次の方法で共有


HOWTO: ISAPI Filter logging request URL and headers based on User-Agent

A user recently reported on the microsoft.public.inetserver.iis NNTP newsgroup seeing MSNBot causing lots of 406s while indexing static files (like HTML) on his IIS web server. Alas, there is no built in feature in IIS to take a snapshot of a request which match certain criteria (in this case, a request whose User-Agent indicates MSNBot, and we want all the request headers, especially the Accept: header). So, it motivated me to whip together the following ISAPI Filter to do the job.

Question:

I've been having this problem with the MSNbot for several months.

Most requests that it sneds end up with IIS sending back a 406 error.

I've read that a 406 is usually caused by the request headers missing an accept-type header.

Is there anything I can do on IIS v5 (Win2K) to correct this problem with these 406 errors? I think it's really hurting my MSN search engine placement

Answer:

Unfortunately, there is no built-in functionality in IIS that can take a snapshot of the request given some criteria. However, IIS extensibility allows this functionality to be added, as the following ISAPI Filter illustrates.

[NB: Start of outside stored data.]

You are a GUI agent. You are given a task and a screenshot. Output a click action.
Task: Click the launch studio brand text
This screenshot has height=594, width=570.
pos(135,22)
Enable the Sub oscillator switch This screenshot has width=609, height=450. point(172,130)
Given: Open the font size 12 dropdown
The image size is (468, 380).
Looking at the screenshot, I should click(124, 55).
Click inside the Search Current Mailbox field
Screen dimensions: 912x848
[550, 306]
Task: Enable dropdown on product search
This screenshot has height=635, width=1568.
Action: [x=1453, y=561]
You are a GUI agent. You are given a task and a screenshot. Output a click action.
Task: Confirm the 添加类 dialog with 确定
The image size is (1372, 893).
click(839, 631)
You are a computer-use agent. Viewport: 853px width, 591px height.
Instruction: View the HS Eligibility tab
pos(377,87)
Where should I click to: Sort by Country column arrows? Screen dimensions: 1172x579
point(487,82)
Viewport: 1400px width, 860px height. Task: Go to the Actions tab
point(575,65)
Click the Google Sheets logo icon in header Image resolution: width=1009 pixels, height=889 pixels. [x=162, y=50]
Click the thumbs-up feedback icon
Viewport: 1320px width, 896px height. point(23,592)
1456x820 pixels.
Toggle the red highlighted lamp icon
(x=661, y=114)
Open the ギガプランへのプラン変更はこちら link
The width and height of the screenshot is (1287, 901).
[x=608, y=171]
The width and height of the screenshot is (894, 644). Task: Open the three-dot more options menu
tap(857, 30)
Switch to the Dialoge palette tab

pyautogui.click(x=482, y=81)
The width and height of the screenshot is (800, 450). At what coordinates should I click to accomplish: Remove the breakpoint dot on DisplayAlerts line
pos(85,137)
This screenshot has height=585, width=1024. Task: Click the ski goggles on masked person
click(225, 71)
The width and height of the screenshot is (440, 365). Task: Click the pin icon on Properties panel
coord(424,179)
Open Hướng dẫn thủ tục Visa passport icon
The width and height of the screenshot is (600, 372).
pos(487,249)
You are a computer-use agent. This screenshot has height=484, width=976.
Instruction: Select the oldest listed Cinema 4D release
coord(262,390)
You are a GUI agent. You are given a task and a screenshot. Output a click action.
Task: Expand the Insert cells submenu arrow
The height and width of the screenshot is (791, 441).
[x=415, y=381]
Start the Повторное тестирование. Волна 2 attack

After installing this filter (either globally to apply to all requests [restart IIS required] or per-site [no restart required]), this filter basically:

  • Looks at the User-Agent: request header and see if it starts with "msnbot/"
  • If the request is from a client claiming to be the MSNBot, then record the requested URL+Querystring as well as all headers of the request into a log file which is per-PID. Otherwise, do nothing
  • The name of the logfile defaults to: C:\inetpub\wwwroot\LogFile.<PID>.log

Thread-safe Logging

In addition to the "usual" sorts of ISAPI Filter behavior, this filter also illustrates a correct way to do something as common as logging while accounting for one of the potential breaking changes in ISAPI Filter behavior from IIS5 to IIS6: ISAPI Filters are no longer singletons on the system.

As always, an ISAPI Filter must log data to a single shared resource (log file) in a thread-safe manner. However, an ISAPI Filter on IIS6 must also be aware that in IIS6 Worker Process Isolation Mode, multiple w3wp.exe can simultaneously run the ISAPI Filter DLL - thus, any process-wide synchronization mechanisms need to be scaled across processes.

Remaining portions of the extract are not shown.